→ **What you should do**: Would you please give all the lines below again, exactly as they stand?

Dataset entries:
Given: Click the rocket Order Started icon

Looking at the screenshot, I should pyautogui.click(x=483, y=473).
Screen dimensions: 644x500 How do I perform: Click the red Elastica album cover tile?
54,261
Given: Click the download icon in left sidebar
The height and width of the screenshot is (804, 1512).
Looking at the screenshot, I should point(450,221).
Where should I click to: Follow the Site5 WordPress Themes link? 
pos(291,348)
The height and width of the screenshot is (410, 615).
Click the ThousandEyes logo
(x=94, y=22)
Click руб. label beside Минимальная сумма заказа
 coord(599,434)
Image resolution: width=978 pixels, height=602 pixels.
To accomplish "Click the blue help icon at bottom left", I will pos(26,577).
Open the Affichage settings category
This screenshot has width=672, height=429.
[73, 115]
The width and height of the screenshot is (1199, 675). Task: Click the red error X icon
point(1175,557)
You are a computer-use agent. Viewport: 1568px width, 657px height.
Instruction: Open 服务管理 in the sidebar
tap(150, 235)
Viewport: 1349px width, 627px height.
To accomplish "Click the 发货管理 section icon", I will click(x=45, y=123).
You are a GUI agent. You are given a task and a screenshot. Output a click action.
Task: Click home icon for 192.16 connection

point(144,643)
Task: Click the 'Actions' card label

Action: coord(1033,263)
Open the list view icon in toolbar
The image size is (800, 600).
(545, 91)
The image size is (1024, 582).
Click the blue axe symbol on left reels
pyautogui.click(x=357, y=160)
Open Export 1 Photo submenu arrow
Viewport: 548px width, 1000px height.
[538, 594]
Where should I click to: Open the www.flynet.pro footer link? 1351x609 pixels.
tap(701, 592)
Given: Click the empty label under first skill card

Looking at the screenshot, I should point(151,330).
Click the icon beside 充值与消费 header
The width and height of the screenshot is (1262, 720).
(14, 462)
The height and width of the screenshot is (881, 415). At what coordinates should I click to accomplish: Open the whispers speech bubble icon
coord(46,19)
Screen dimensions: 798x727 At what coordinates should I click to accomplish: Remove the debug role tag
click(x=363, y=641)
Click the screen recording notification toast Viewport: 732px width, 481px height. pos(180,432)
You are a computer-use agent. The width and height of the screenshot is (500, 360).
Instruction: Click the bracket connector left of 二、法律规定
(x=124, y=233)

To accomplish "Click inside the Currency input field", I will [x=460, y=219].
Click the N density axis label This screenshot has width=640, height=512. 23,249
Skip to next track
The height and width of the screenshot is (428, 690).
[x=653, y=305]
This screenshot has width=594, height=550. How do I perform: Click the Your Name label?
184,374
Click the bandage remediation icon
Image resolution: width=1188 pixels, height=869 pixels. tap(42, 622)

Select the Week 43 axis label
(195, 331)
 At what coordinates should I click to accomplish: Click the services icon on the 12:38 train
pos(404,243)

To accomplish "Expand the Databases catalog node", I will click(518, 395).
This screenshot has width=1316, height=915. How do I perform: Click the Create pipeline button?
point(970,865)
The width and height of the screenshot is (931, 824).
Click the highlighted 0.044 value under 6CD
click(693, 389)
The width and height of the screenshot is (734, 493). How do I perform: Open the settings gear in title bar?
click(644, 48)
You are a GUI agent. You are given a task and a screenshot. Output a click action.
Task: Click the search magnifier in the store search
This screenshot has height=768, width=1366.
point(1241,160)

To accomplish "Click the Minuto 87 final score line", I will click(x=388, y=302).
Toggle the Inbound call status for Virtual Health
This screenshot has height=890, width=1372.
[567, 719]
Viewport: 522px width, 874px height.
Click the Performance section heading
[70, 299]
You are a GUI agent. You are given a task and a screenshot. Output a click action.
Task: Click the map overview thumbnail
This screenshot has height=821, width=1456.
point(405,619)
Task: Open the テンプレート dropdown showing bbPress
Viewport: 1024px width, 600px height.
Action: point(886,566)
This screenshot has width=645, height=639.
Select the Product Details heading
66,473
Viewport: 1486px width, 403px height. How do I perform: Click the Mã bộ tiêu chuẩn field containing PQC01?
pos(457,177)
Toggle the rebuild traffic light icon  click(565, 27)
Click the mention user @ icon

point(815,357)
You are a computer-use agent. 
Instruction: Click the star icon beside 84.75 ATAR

→ **Solution to the exercise**:
Given: Click the rocket Order Started icon

Looking at the screenshot, I should pyautogui.click(x=483, y=473).
Screen dimensions: 644x500 How do I perform: Click the red Elastica album cover tile?
54,261
Given: Click the download icon in left sidebar
The height and width of the screenshot is (804, 1512).
Looking at the screenshot, I should point(450,221).
Where should I click to: Follow the Site5 WordPress Themes link? 
pos(291,348)
The height and width of the screenshot is (410, 615).
Click the ThousandEyes logo
(x=94, y=22)
Click руб. label beside Минимальная сумма заказа
 coord(599,434)
Image resolution: width=978 pixels, height=602 pixels.
To accomplish "Click the blue help icon at bottom left", I will pos(26,577).
Open the Affichage settings category
This screenshot has width=672, height=429.
[73, 115]
The width and height of the screenshot is (1199, 675). Task: Click the red error X icon
point(1175,557)
You are a computer-use agent. Viewport: 1568px width, 657px height.
Instruction: Open 服务管理 in the sidebar
tap(150, 235)
Viewport: 1349px width, 627px height.
To accomplish "Click the 发货管理 section icon", I will click(x=45, y=123).
You are a GUI agent. You are given a task and a screenshot. Output a click action.
Task: Click home icon for 192.16 connection

point(144,643)
Task: Click the 'Actions' card label

Action: coord(1033,263)
Open the list view icon in toolbar
The image size is (800, 600).
(545, 91)
The image size is (1024, 582).
Click the blue axe symbol on left reels
pyautogui.click(x=357, y=160)
Open Export 1 Photo submenu arrow
Viewport: 548px width, 1000px height.
[538, 594]
Where should I click to: Open the www.flynet.pro footer link? 1351x609 pixels.
tap(701, 592)
Given: Click the empty label under first skill card

Looking at the screenshot, I should point(151,330).
Click the icon beside 充值与消费 header
The width and height of the screenshot is (1262, 720).
(14, 462)
The height and width of the screenshot is (881, 415). At what coordinates should I click to accomplish: Open the whispers speech bubble icon
coord(46,19)
Screen dimensions: 798x727 At what coordinates should I click to accomplish: Remove the debug role tag
click(x=363, y=641)
Click the screen recording notification toast Viewport: 732px width, 481px height. pos(180,432)
You are a computer-use agent. The width and height of the screenshot is (500, 360).
Instruction: Click the bracket connector left of 二、法律规定
(x=124, y=233)

To accomplish "Click inside the Currency input field", I will [x=460, y=219].
Click the N density axis label This screenshot has width=640, height=512. 23,249
Skip to next track
The height and width of the screenshot is (428, 690).
[x=653, y=305]
This screenshot has width=594, height=550. How do I perform: Click the Your Name label?
184,374
Click the bandage remediation icon
Image resolution: width=1188 pixels, height=869 pixels. tap(42, 622)

Select the Week 43 axis label
(195, 331)
 At what coordinates should I click to accomplish: Click the services icon on the 12:38 train
pos(404,243)

To accomplish "Expand the Databases catalog node", I will click(518, 395).
This screenshot has width=1316, height=915. How do I perform: Click the Create pipeline button?
point(970,865)
The width and height of the screenshot is (931, 824).
Click the highlighted 0.044 value under 6CD
click(693, 389)
The width and height of the screenshot is (734, 493). How do I perform: Open the settings gear in title bar?
click(644, 48)
You are a GUI agent. You are given a task and a screenshot. Output a click action.
Task: Click the search magnifier in the store search
This screenshot has height=768, width=1366.
point(1241,160)

To accomplish "Click the Minuto 87 final score line", I will click(x=388, y=302).
Toggle the Inbound call status for Virtual Health
This screenshot has height=890, width=1372.
[567, 719]
Viewport: 522px width, 874px height.
Click the Performance section heading
[70, 299]
You are a GUI agent. You are given a task and a screenshot. Output a click action.
Task: Click the map overview thumbnail
This screenshot has height=821, width=1456.
point(405,619)
Task: Open the テンプレート dropdown showing bbPress
Viewport: 1024px width, 600px height.
Action: point(886,566)
This screenshot has width=645, height=639.
Select the Product Details heading
66,473
Viewport: 1486px width, 403px height. How do I perform: Click the Mã bộ tiêu chuẩn field containing PQC01?
pos(457,177)
Toggle the rebuild traffic light icon  click(565, 27)
Click the mention user @ icon

point(815,357)
You are a computer-use agent. 
Instruction: Click the star icon beside 84.75 ATAR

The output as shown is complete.